Après l’annulation de quatre PSE, Unilever a fini par céder sur plusieurs points importants : le transfert des installations administratives et industrielles du site à la Scop des salariés, pour l’euro symbolique ; le soutien financier au démarrage et au développement du plan alternatif des salariés en sécurisant les acquis obtenus et en ouvrant des perspectives sérieuses, notamment par diverses mesures contribuant au développement commercial (recherche de débouchés de production, construction d’une marque, renforcement de l’appareil commercial et administratif…) ; une contribution de 20 millions d’euros au fonds de roulement ; le financement d’une formation pour les salariés de la Scop ; la participation à la remise en état, au développement, à la modernisation et à la diversification de l’outil de travail ; le maintien des institutions représentatives du personnel pendant une période suffisante permettant la maîtrise du dossier jusqu’à la création officielle de la Scop ; l’obtention d’une prime substantielle de préjudice pour chaque salarié en lutte, venant s’ajouter aux indemnités légales.
C’est vraiment dans la dernière ligne droite que l’État a enfin agi pour que le conflit aboutisse, ce qui est à noter, surtout quand on voit ce qu’est la politique de ce gouvernement « de gauche ». Certains ministres d’aujourd’hui s’étaient engagés à réquisitionner la marque « Éléphant », ce qui n’a jamais été tenu. Précisons aussi qu’avec l’ANI mis en place par ce même gouvernement, notre lutte n’aurait pas pu exister et nous serions morts.

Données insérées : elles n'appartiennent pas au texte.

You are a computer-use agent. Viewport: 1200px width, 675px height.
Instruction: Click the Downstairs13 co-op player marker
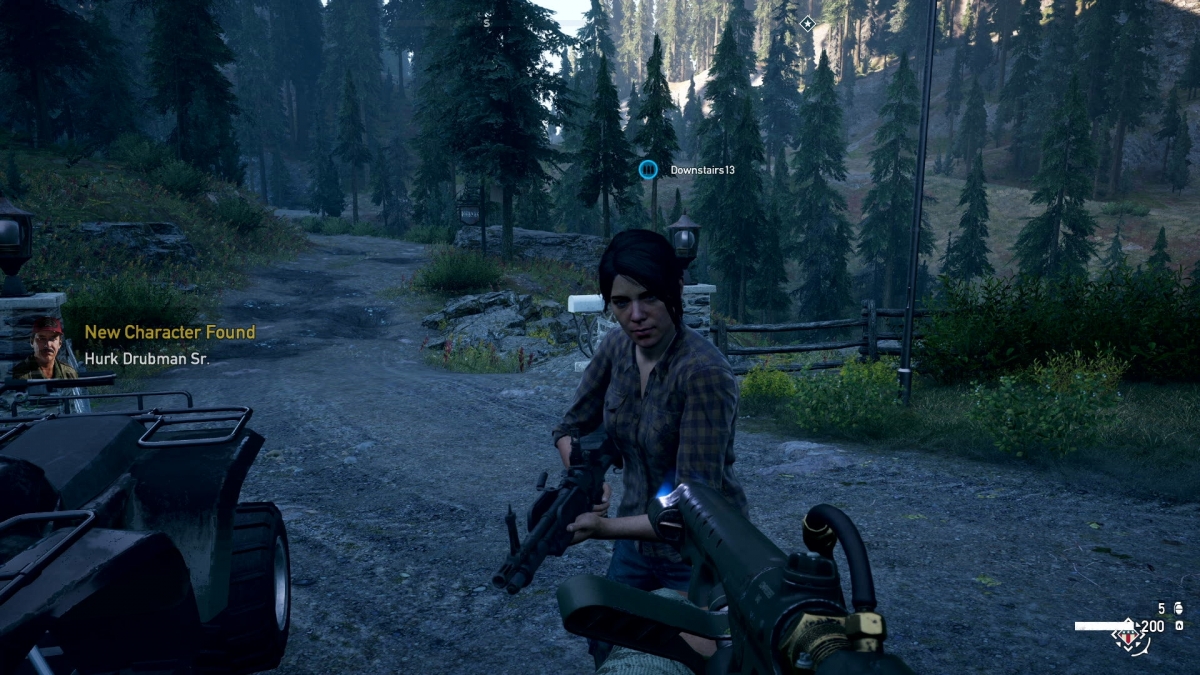(649, 170)
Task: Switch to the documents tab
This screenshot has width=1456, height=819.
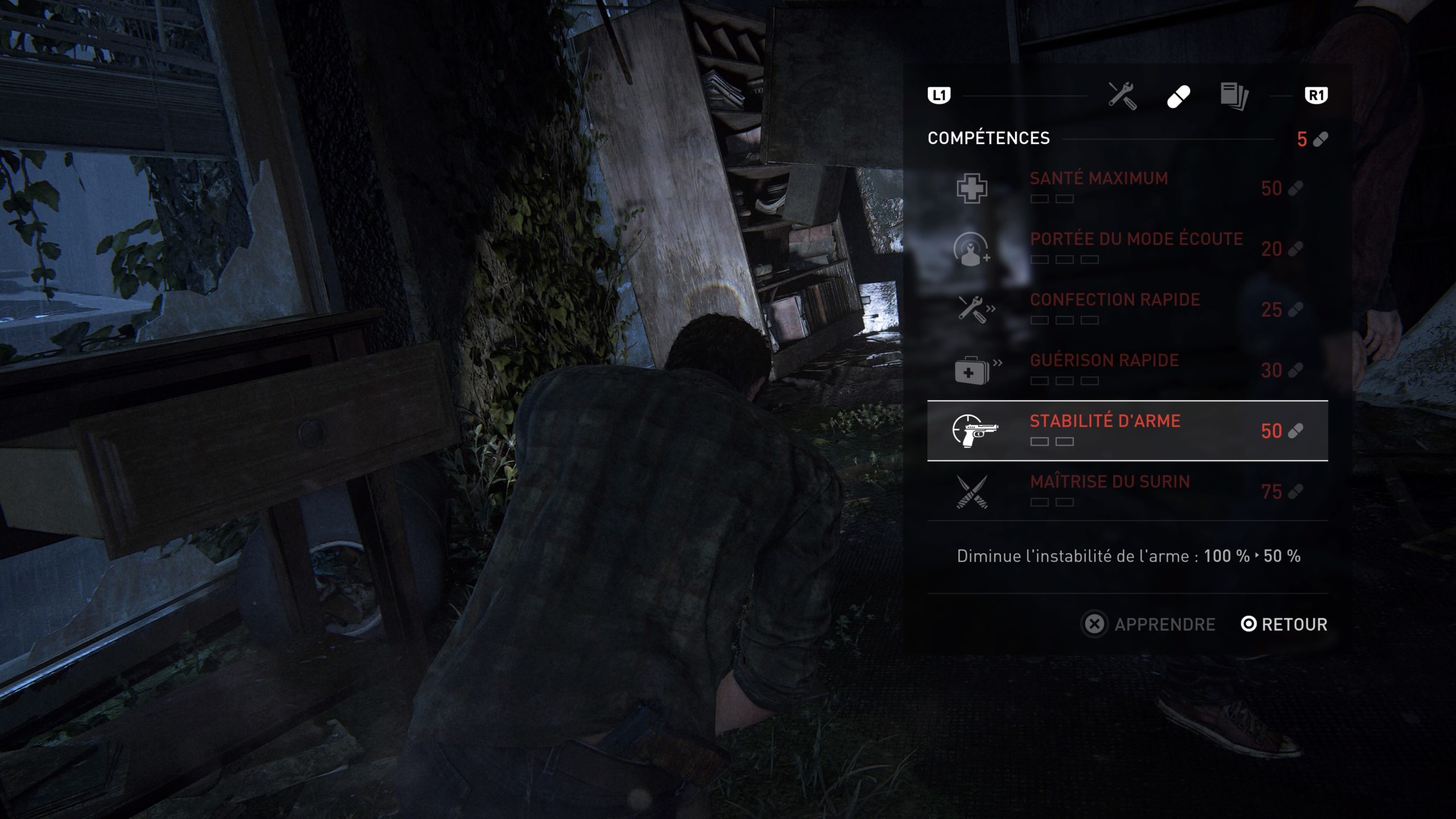Action: coord(1234,96)
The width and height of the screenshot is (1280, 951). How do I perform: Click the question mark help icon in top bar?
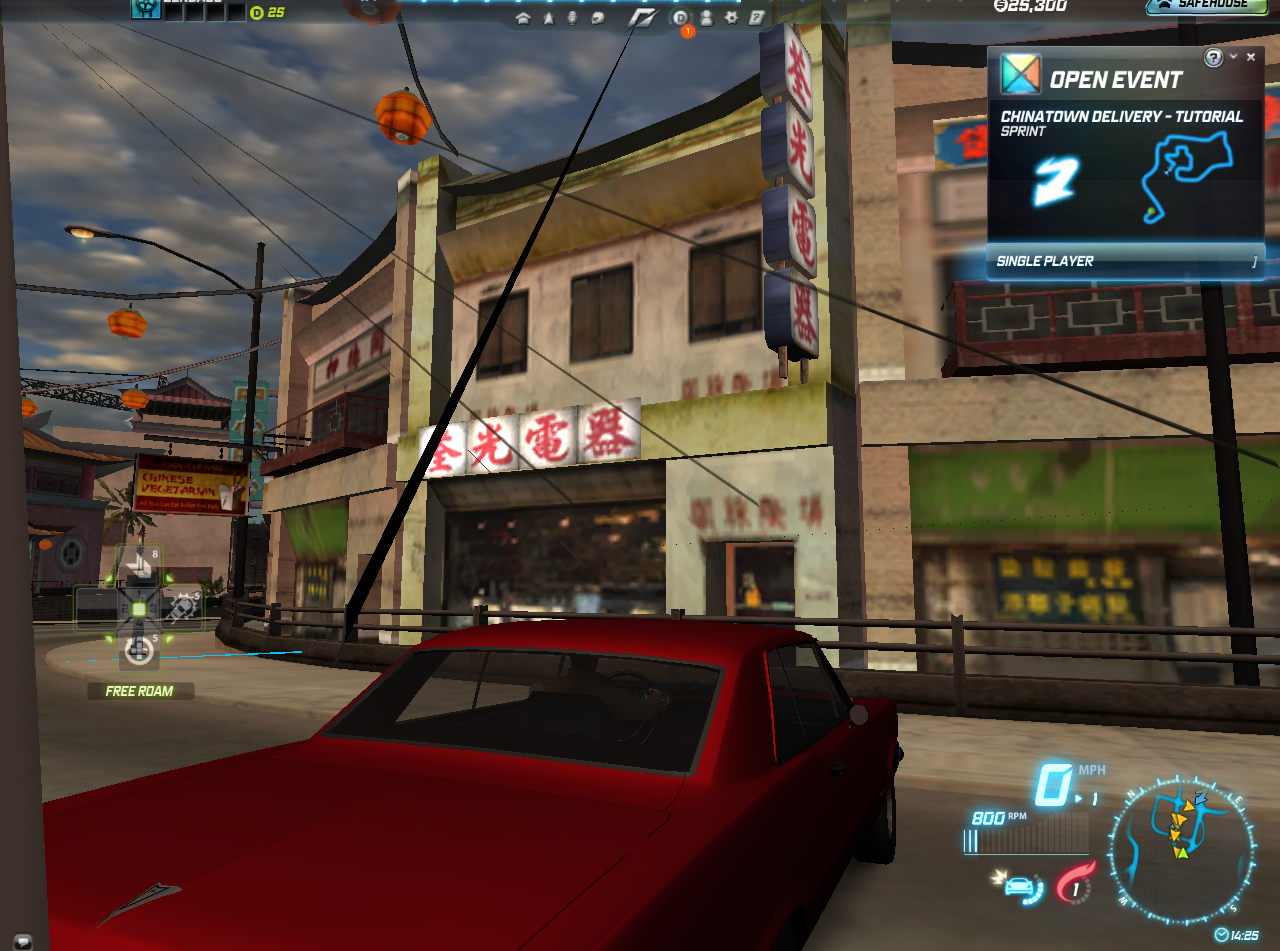757,18
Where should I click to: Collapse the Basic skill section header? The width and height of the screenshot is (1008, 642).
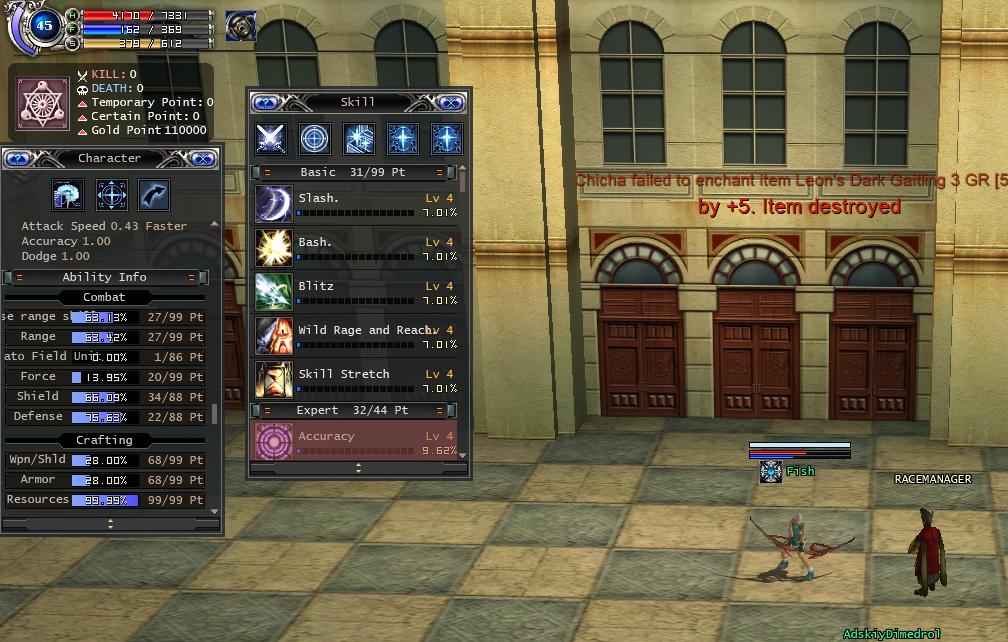coord(267,173)
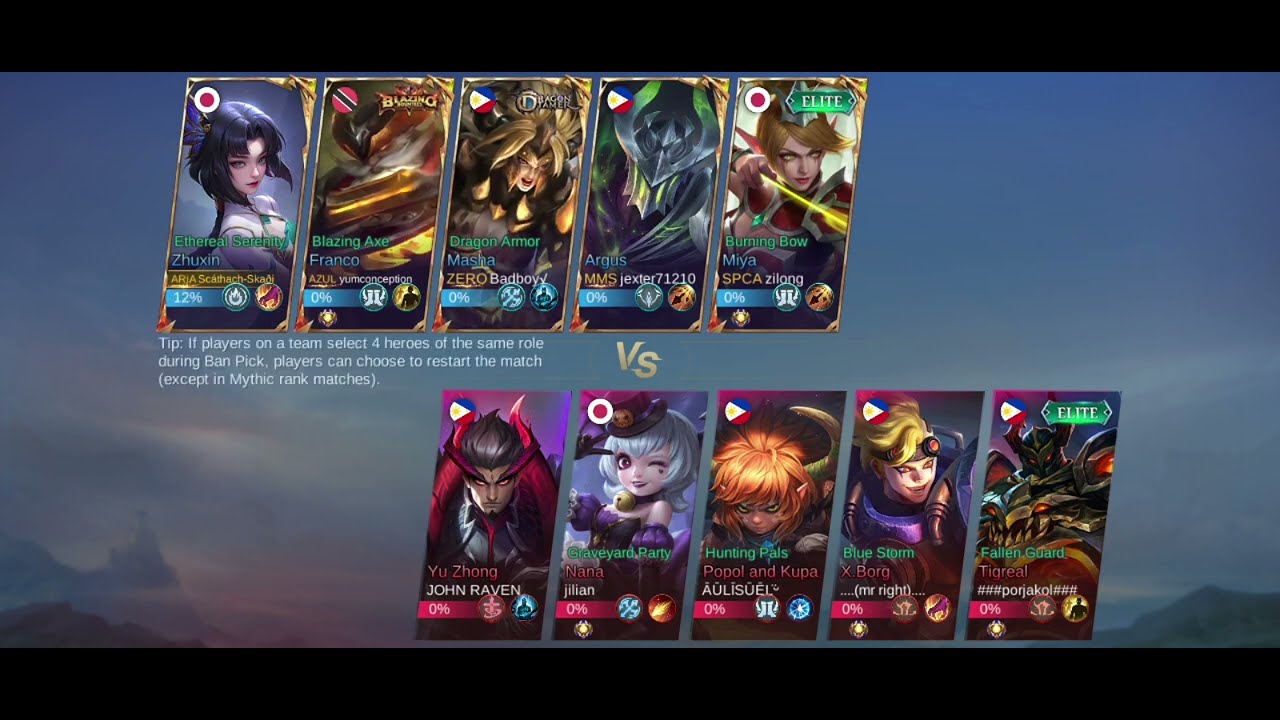This screenshot has height=720, width=1280.
Task: Pick Miya's Burning Bow player card
Action: click(788, 200)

Quel sentiment après trois ans et demi de lutte ?
D’abord, une immense satisfaction, surtout dans le contexte général et après le dimanche noir qui a vu le FN arriver en tête aux élections européennes. Notre victoire est un peu un camouflet pour ce FN qui a été le seul parti à ne jamais dire un mot de soutien à notre lutte, alors que tous les autres partis, même avec une dose plus ou moins forte de mauvaise foi, ont fait un jour ou l’autre une déclaration de soutien.
Notre victoire est la preuve qu’il n’y a jamais de fatalité, même contre une grande multinationale. Unilever, c’est 53 milliards de chiffre d’affaire et 5 milliards de bénéfice net par an. C’est aussi deux milliards de produits vendus dans le monde. Notre lutte était celle du « pot de thé contre le pot de fer », et nous l’avons gagnée.

Au-delà de la victoire, que représente votre lutte ?
Notre combat pour la Scop, dans lequel nous entrons maintenant, n’est pas gagné d’avance. Le capitalisme est hélas toujours là, et on va être obligé de vivre dedans. Nous ne serons qu’une poche de résistance.
Mais nous avons rencontré beaucoup d’autres travailleurs en lutte comme les ex-Pilpa qui ont inauguré leur Scop, ou une petite entreprise de charpentes à Gardanne qui continue à fonctionner.

Et maintenant ?
Il est difficile de fixer une date précise de démarrage de la Scop. Nous allons d’abord liquider tout ce qui tourne autours du conflit, y compris les aspects individuels. 14 d’entre nous continueront à être payés par Unilever pendant 2 ans, en comptant le congé de reclassement. Mais nos 1 336 jours de lutte ont aussi permis à certains salariés, qui n’avaient pas les annuités pour partir à la retraite, de les gagner. À partir de maintenant, 50 à 60 ex-salariés d’Univeler entrent comme coopérateurs et vont se mettre au travail.
Nous allons pouvoir concrétiser les liens que nous avons noués avec des petits producteurs de thé et de plantes aromatiques, pour établir des rapports sur la base d’échanges équitables, et fabriquer des produits de meilleure qualité… sans avoir à rémunérer des actionnaires. Mais d’ici là, nous allons organiser une grande fête dans notre usine pour fêter la victoire avec toutes celles et tous ceux qui ont été à nos côtés sans répit depuis le début.

Quel message à celles et ceux qui luttent ?
Se dire toujours qu’il n’y a pas de fatalité, et que si la victoire n’est jamais acquise d’avance, seuls ceux qui ne luttent pas sont assurés de la défaite.